(Records from a collection)
== Segment start ==
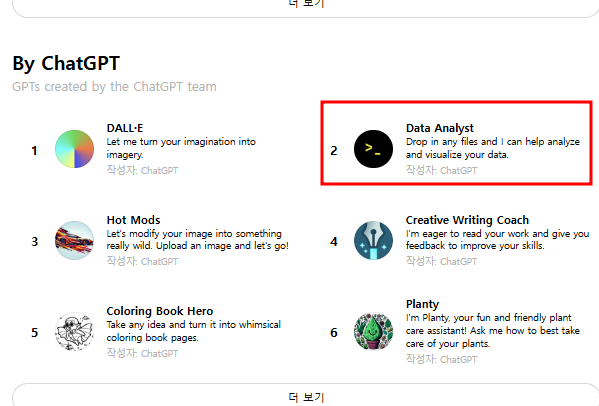Image resolution: width=599 pixels, height=406 pixels.
Task: Select Planty plant care assistant description
Action: tap(493, 330)
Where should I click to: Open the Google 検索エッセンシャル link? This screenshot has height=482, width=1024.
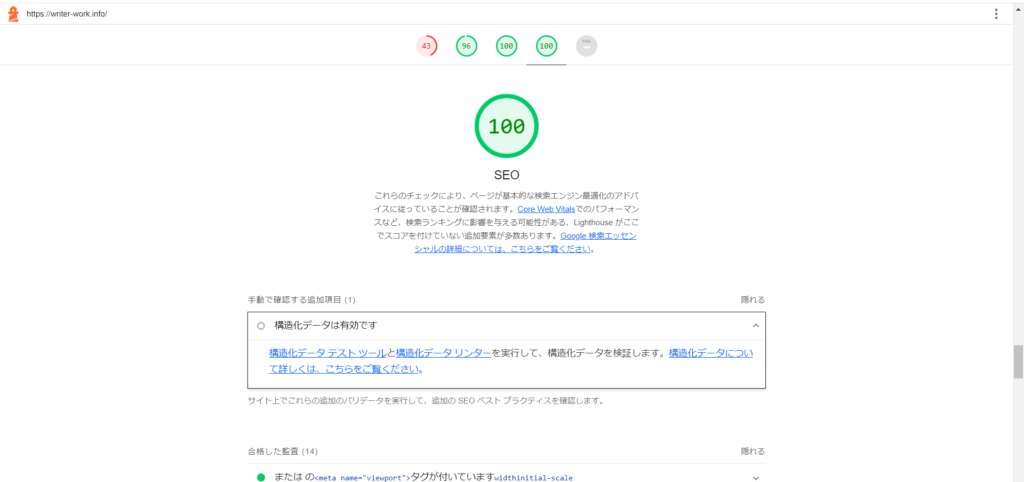(597, 236)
== Segment end ==
**Work order:**
Pictures stay out of this copy. Retype exactly the lines from the one with "Where should I" through the last line of the data, both ends included, and nothing more.

**Result for this exercise:**
Where should I click to: Open the Google 検索エッセンシャル link? This screenshot has height=482, width=1024.
(597, 236)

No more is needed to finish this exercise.